Enfin ! Après tant d’années de collaboration avec la manufacture, « la » star de l’art contemporain a fini par visiter les ateliers de Bernardaud, implantée à Limoges et aux environs. Cet automne, Jeff Koons a longuement arpenté les locaux, visiblement heureux de découvrir les savants processus qui ont conduit à la fabrication de son nouvel opus : un précieux homard en porcelaine destiné aux diners les plus raffinés. Aussi étonnant que ce soit, l’artiste américain n’était jamais venu, préparant les projets à distance. Ou c’est la famille Bernardaud elle-même qui avait fait le voyage à New York avec les prototypes. Tout aussi étonnant, Koons a donné très peu d’indications au préalable. Il a juste remis à l’équipe de Bernardaud un homard gonflable en plastique bon marché, une grosse bouée fabriquée en série en Chine et disponible sur Internet. Il y a d’ailleurs quelque chose de troublant dans cette démarche presque conceptuelle, ce passage d’un produit ultra banal à un objet manufacturé de très haut niveau…
Jeff Koons en pince décidément pour les homards, largement présents dans son œuvre. L’animal se veut un clin d’œil évident à Dali, mais pas seulement. « Je pense aussi à une autre personne, H.C. Westermann, confie Jeff Koons. Un artiste américain de Chicago qui était aussi un acrobate quand il était plus jeune, au cirque. Il marchait sur ses mains. Pour moi, le homard est assez masculin, vous avez ces gros bras musclés qui sortent ici, qui peuvent servir à faire du trapèze, ou d’autres activités acrobatiques. Puis, vous arrivez au niveau de la taille, et là, ça devient plus féminin. Donc, le homard réunit le féminin et lemasculin, et en plus, c’est un crustacé, il arrive de sous l’eau, peut-être de l’inconscient… » Et d’observer que Duchamp avait bien détourné lui aussi la porcelaine en mettant en avant un urinoir dans ce matériau à l’origine précieux…

Jeff Koons visitant les ateliers Bernardaud cet automne 2025. Photo : D.R.
En mettant entre les mains de Bernardaud le homard gonflable, Koons, dont la propre mère était déjà fidèle cliente de cette marque à Manhattan, a lancé un défi à la vénérable manufacture.

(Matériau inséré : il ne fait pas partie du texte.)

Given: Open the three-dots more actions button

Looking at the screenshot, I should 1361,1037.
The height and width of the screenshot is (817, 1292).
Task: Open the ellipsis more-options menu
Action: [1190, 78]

Celle-ci a dû mobiliser tous ses talents et toutes ses compétences pour réaliser un modèle moitié moins gros que la baudruche, et qui satisfasse les exigences de l’Américain, entre zones réalisées en cuisson à petit feu autour de 800-900 degrés comme pour la peinture émaillée rouge ou jaune et d’autres à grand feu, soit autour de 1 280 degrés. Il a fallu quelque trente moules pour arriver à ce crustacé écarlate qui s’ouvre en de multiples compartiments pouvant accueillir au centre de la table, de façon conviviale, des mets à partager. Surtout, la prouesse réside dans la finition époustouflante de la bête qui ressemble comme deux gouttes d’eau…au ballon gonflable, jusqu’à l’aspect brillant et aux plis du plastique plus vrai que nature. La bouée étant déjà elle-même une imitation un peu naïve d’un vrai crustacé. Les recherches techniques ont mis près de dix ans à aboutir. Combinées au prestige de l’artiste, elles expliquent le prix demandé : 102 000 euros pour une édition à 99 exemplaires… « C’est vraiment une pièce de production durable que nous avons faite, explique Jeff Koons. Pour moi ce sont certes des œuvres d'art, ce sont des éditions limitées, mais elles doivent être utilisées pour célébrer la qualité fonctionnelle de la pièce. Vous savez, l’art c'est lié à la vie, à être ensemble avec des amis, avec des gens, et d'être en mesure d'apprécier l'aspect d'une fête autour de cela. L’image du homard, c’est en quelque sorte un don de soi-même, comme l’animal serait une sorte d'essence de la nourriture, c'est quelque chose qui célèbre le cycle de la vie ».